## Stated goal:
Please arrange the data from the line holding "Task: Collapse the Layer Index dropdown arrow" through the line holding "Action: pos(812,450)", inclusive, as a JSON list of strings with one string per line and no blank lines.

## Records for processing:
★ ★ ★ ★ ★
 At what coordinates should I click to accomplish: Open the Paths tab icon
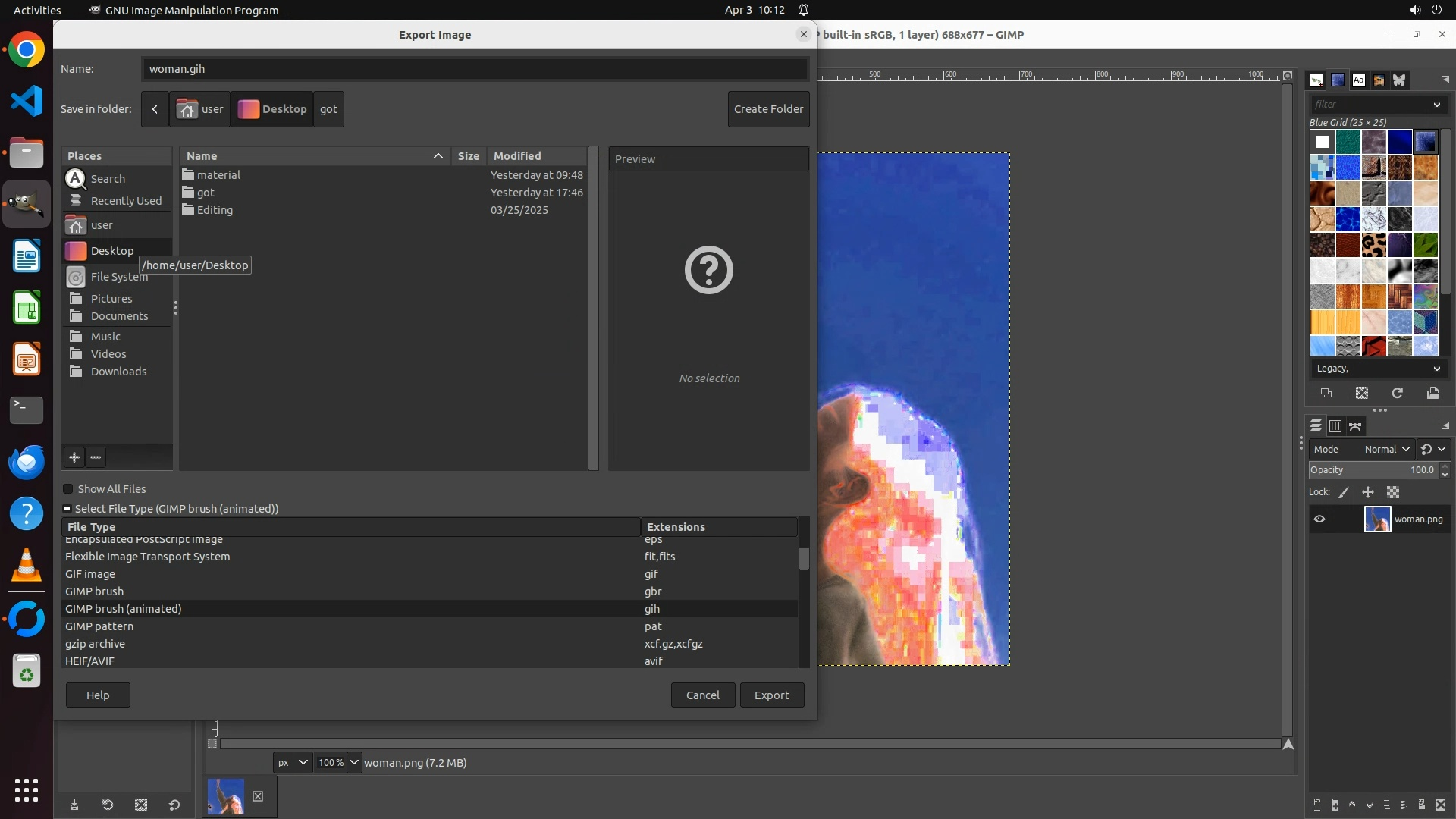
★ ★ ★ ★ ★
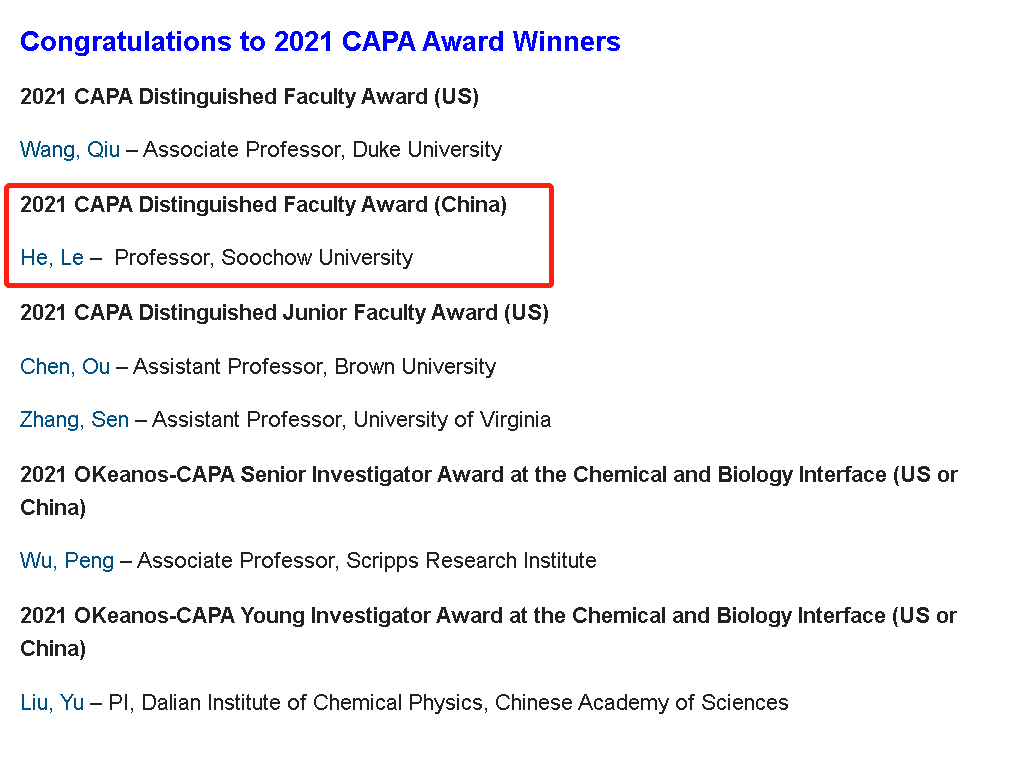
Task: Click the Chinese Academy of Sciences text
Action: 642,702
★ ★ ★ ★ ★
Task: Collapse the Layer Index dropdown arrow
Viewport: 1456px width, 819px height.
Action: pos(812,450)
★ ★ ★ ★ ★
## Final result:
[
  "Task: Collapse the Layer Index dropdown arrow",
  "Viewport: 1456px width, 819px height.",
  "Action: pos(812,450)"
]